*PROBLEM DESCRIPTION*:
Rewrite the items starting at the line containing "Given: Click the" and ending at the line containing "Looking at the", replacing "gauge" with "dial" and keeping everything else the same. Return only those lines and leave the pictures out of your answer.

[start INFORMATION SHOWN]

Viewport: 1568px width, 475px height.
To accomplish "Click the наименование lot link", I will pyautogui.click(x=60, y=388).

[end INFORMATION SHOWN]
[start INFORMATION SHOWN]

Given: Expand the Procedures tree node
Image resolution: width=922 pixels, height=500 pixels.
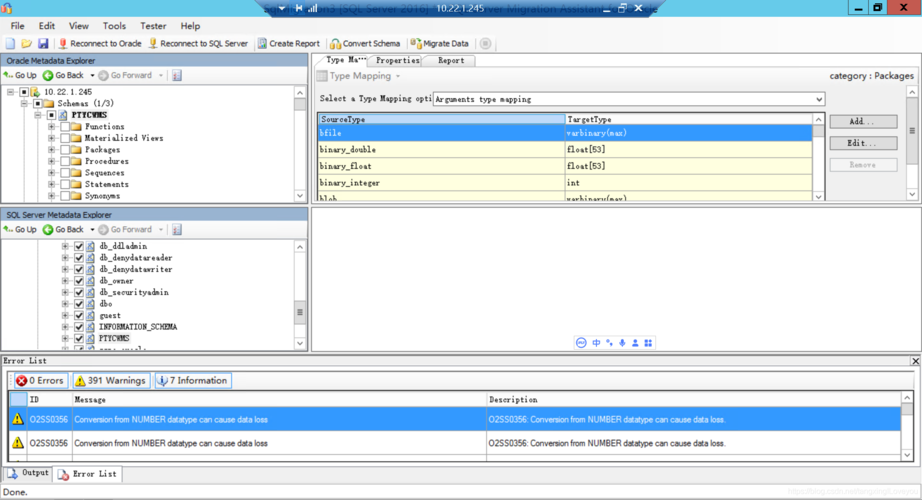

[end INFORMATION SHOWN]
[start INFORMATION SHOWN]

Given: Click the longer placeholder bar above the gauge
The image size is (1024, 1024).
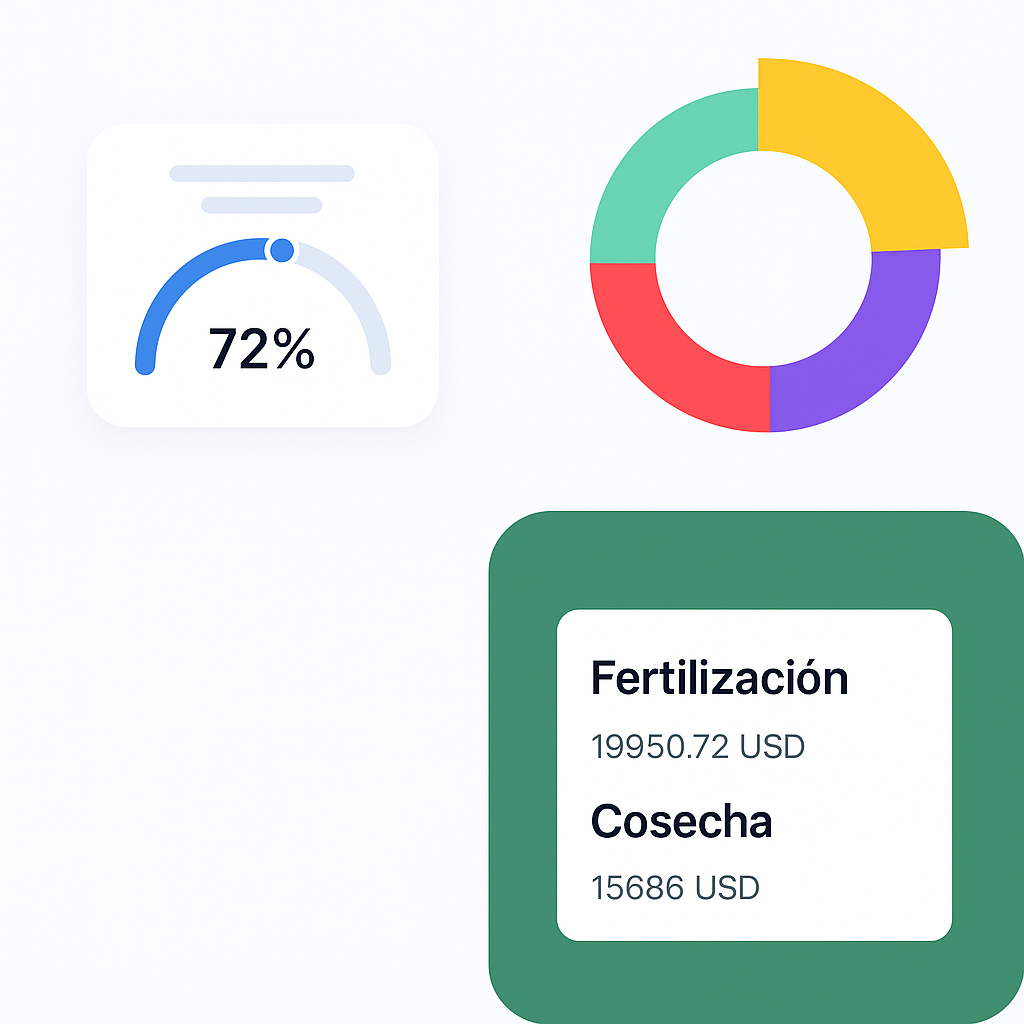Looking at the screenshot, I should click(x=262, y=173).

[end INFORMATION SHOWN]

*SOLUTION FOR THIS EXERCISE*:
Given: Click the longer placeholder bar above the dial
The image size is (1024, 1024).
Looking at the screenshot, I should click(x=262, y=173).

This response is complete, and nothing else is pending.